* **Extracted text**
◆ ◆ ◆ ◆
How In-Home Medical Care Provider Landmark Health Cut Mortality Rates, Cost of Care by 20%

Story by HHCN freelance reporter Judith Ruiz-Branch

In-home medical care provider Landmark Health believes “house calls” can pay off in the long-run for its patients. Now, it’s releasing the numbers to prove it.

Landmark and its affiliated medical groups recently released a study from a cohort that documented how the provider’s clinical home care model impacted thousands of patients over a multi-year period.


The study included over 36,000 patients who were under Landmark’s care between the start of 2016 and June 30, 2018. All participants were Medicare Advantage (MA) patients and lived in multiple states in New England.

Landmark used a matched cohort that identified variances between populations, including geography, health conditions, sex and age, among other factors.

Additionally, Landmark compared engaged and unengaged populations. Engaged patients were in active communication and “touch” with Landmark staff, while unengaged patients qualified for Landmark’s services but did not receive consistent care.


An analysis showed findings in three key areas of care: life expectancy and risk of death, cost of care and patient satisfaction.

Patients who were involved in Landmark’s program, within at least nine months from the time of engagement, had a 26% lower chance of death compared to the unengaged population. Meanwhile, the overall cost of care was reduced by 20% in the last 12 months of life, even for patients who did not elect hospice.

And finally, patient satisfaction scores — using net promoter score, an industry standard — were in the 90th percentile. 

In-home care paying off

The findings of the study were first released at the Center to Advance Palliative Care (CAPC) National Seminar in Atlanta in November, the largest palliative care seminar in the country.

The study was meant to look at how Landmark manages its patients with its model of care. Specifically, how its innovative approach to taking care of frail seniors is paying off.

“As patients are trending towards end of life, how do you effectively establish the goals of care for a patient in concert with what their conditions are and what the clinical health care system can offer them, and then deliver upon that,” Dr. Scott Mancuso, Landmark’s chief clinical officer, told Home Health Care News. 

“I think too often, … patients at the end of life become overwhelmed with the complexity of the health care system, so at Landmark, we spend a lot of time proactively identifying what their conditions are, what’s their longitudinal risk and what’s the opportunity around the health care system, meaning how can the health care system positively benefit the patient amongst their known condition?”

Mancuso is one of three clinical officers for Landmark, overseeing the company’s West Coast region and tasked with spearheading its care model. He is board-certified in internal medicine and palliative care, and heads the company’s national palliative care and post-acute care programs.

Broadly, Mancuso says a lot of care is delivered in the ineffective order of: ER, hospital and then discharge. So it’s not that providers in the system don’t know how to manage the population, he said, it’s just that the way the system is set up is completely misaligned with the incentives between the provider and the patient.

That’s why, he said, Landmark built a model focused on what the challenges are: frailty, medical management and social determinants.

“It’s not being the smartest doctor to know what’s the third or fourth medicine to add on to the diabetes regimen; it’s more how do you address the more simplistic issues up front that have the most dramatic impact on, really, the downstream outcomes,” Mancuso said.

That’s where Landmark’s staff of social workers, dietitians, pharmacists, nurses, advanced practice providers, ER doctors and palliative care providers come in. The Huntington Beach, California-based company, which recently announced its new chief information officer, is one of the largest risk-based provider groups in the United States, caring exclusively for complex, chronic populations.

Landmark’s patients typically have a minimum of six chronic conditions.

In addition to in-home patient care, Landmark also boasts its 24/7 model, which provides telephone and care services for eligible members. Landmark and its medical teams carry out house calls across 13 states.

“To have all these resources available to us on a team that’s competent in managing the frail, polychronic senior, to bring that into the home at [1 a.m.], you just prevented someone from declining to the point that they got so sick that it didn’t just put them at risk for being in the hospital, they got so sick that it puts them at risk of dying,” Mancuso said.

Mancuso says it’s not that everyone needs Landmark. The recent findings are just a push to providers to begin thinking more proactively within a system that caters to them instead of their patients.

“How the system is built versus bringing proper care into the home for those patients that truly need it … that’s really what our study has shown,” he said.
◆ ◆ ◆ ◆
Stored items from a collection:
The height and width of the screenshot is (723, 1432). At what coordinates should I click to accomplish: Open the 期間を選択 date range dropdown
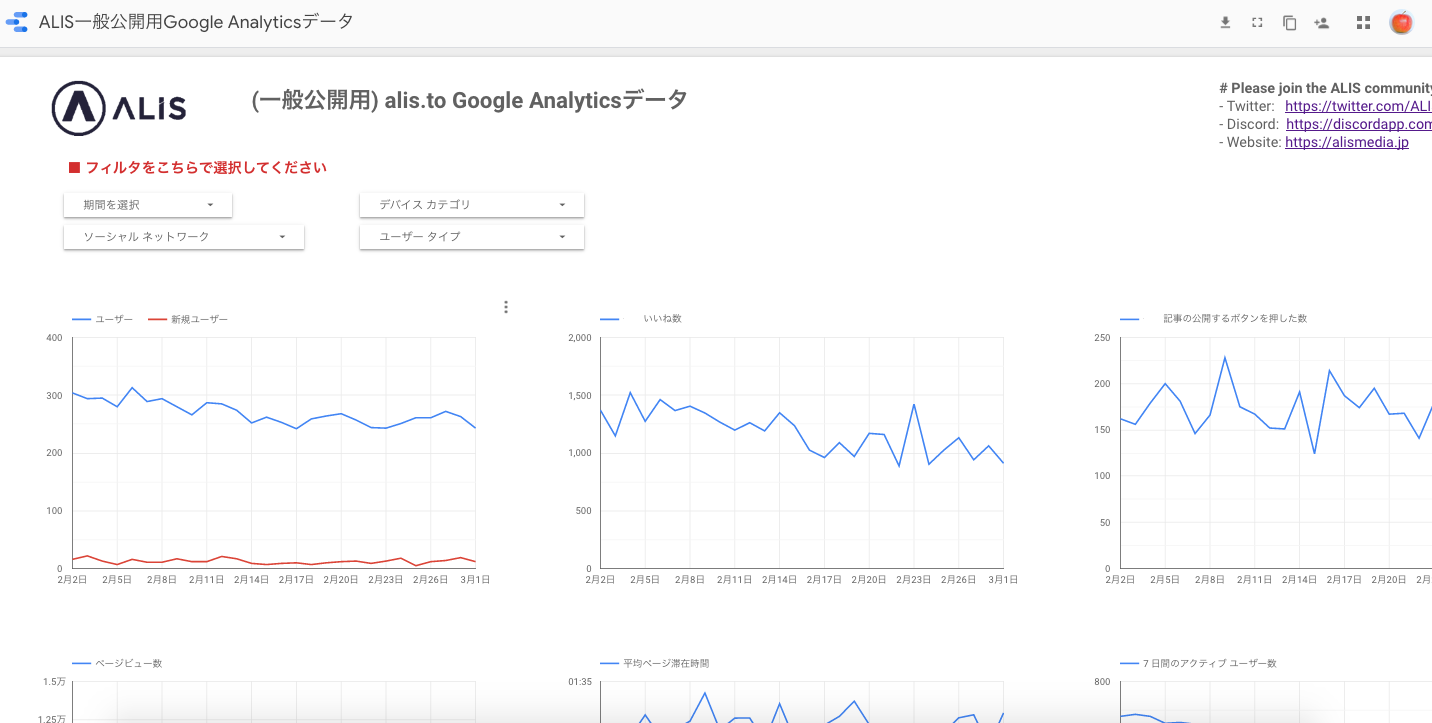click(x=148, y=205)
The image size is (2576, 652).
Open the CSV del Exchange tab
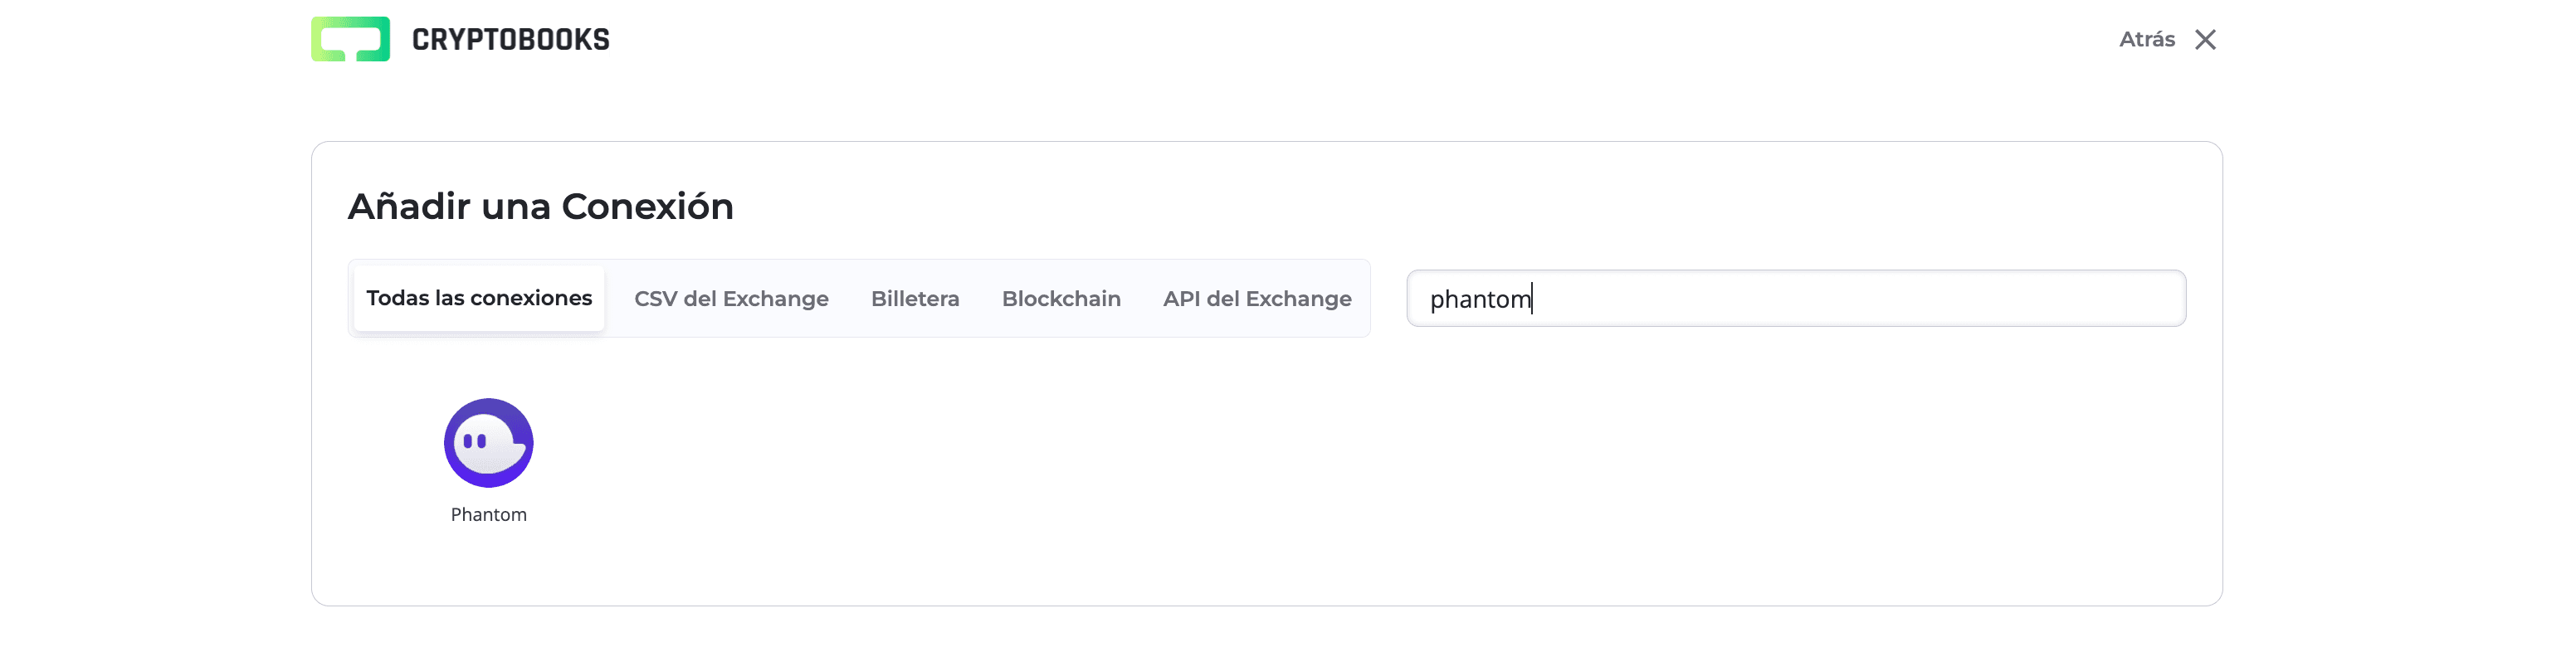click(x=731, y=297)
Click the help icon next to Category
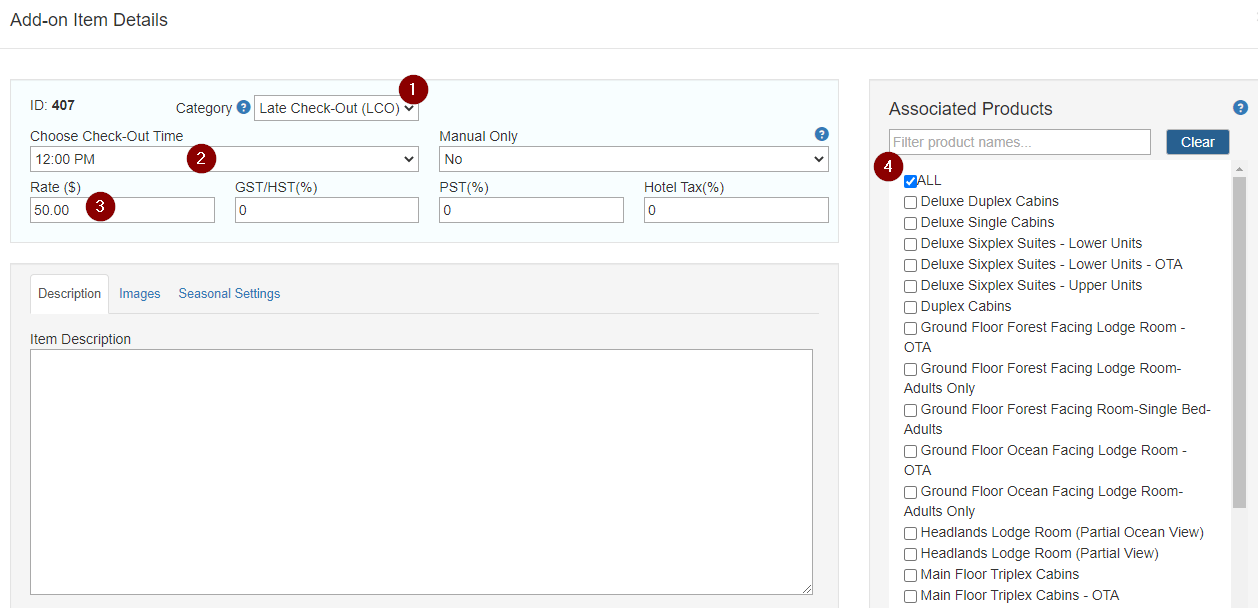The height and width of the screenshot is (608, 1258). pyautogui.click(x=243, y=108)
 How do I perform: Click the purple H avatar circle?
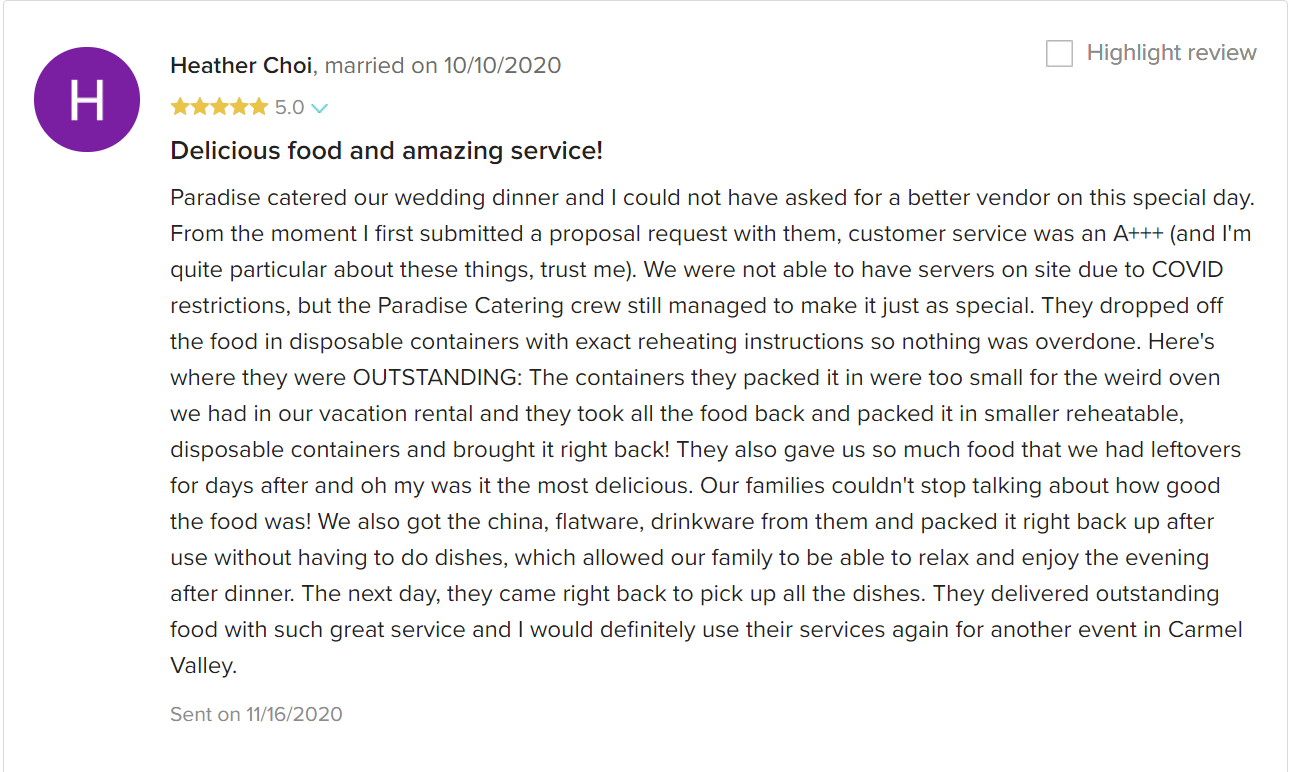click(86, 100)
◆ ◆ ◆ ◆
* **Action item**
Say whether each statement agrees with the Landmark Health article, giving yes or no and quoting the words from the article that decide it. (a) The patients in the study lived in states on the West Coast. (b) Engaged patients had a 26% lower chance of death than the unengaged population. (c) Landmark and its medical teams make house calls in 13 states. The lines are separate material, unrelated to the Landmark Health article.

* **Answer section**
(a) No: "lived in multiple states in New England."
(b) Yes: "had a 26% lower chance of death compared to the unengaged population."
(c) Yes: "Landmark and its medical teams carry out house calls across 13 states."